Lobster thermidor

Lobster

Lobster thermidor
 
Serves: 1
Ingredients
  • 1 450g-675g live lobster, or cooked
  • for the sauce:
  • 15g butter
  • 1 shallot, finely chopped
  • 60ml white wine
  • 60ml fish or shellfish stock
  • 75ml double cream
  • ¼ tsp English mustard
  • 1½tsp lemon juice, freshly squeezed
  • 1tbsp flat leaf parsley, finely chopped
  • 1tsp tarragon, finely chopped
  • salt and freshly ground black pepper
  • 40g grated Gruyere cheese
Method
  1. Place the lobster in a freezer for 2 hours to render it inert.
  2. Bring large pan of salted water to a rolling boil, lower the lobster into it carefully.
  3. Cook the lobster for 10-12 mins per 500g.
  4. Allow to cool, then split in half lengthways and clean out the stomach sac, the black intestine and any bits of stray shell.
  5. Extract all the meat from the tail and claws.
  6. Keep any roe and liver.
  7. Chop the meat into small chunks and set aside.

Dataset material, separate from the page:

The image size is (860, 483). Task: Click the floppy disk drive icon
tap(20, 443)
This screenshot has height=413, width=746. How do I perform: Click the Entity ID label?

  8. Line a grill pan with foil and set the grill to the highest heat.
  9. Melt the butter in a small pan and fry the chopped shallot gently until soft but not brown.
  10. Add the wine and reduce it by half, then add the stock and reduce that by half.
  11. Add the cream and boil until thickened, and then stir in the mustard, lemon and herbs, season with salt and pepper to taste.
  12. There should be enough sauce to coat the chopped lobster and some left over to fill the cavity.
  13. Stir in half the cheese until it has melted through.
  14. Combine the lobster meat with the sauce, divide between the shells and sprinkle the rest of the cheese on top.
  15. Pop the lobster under a hot grill for 3-4 mins until it’s bubbling and golden brown.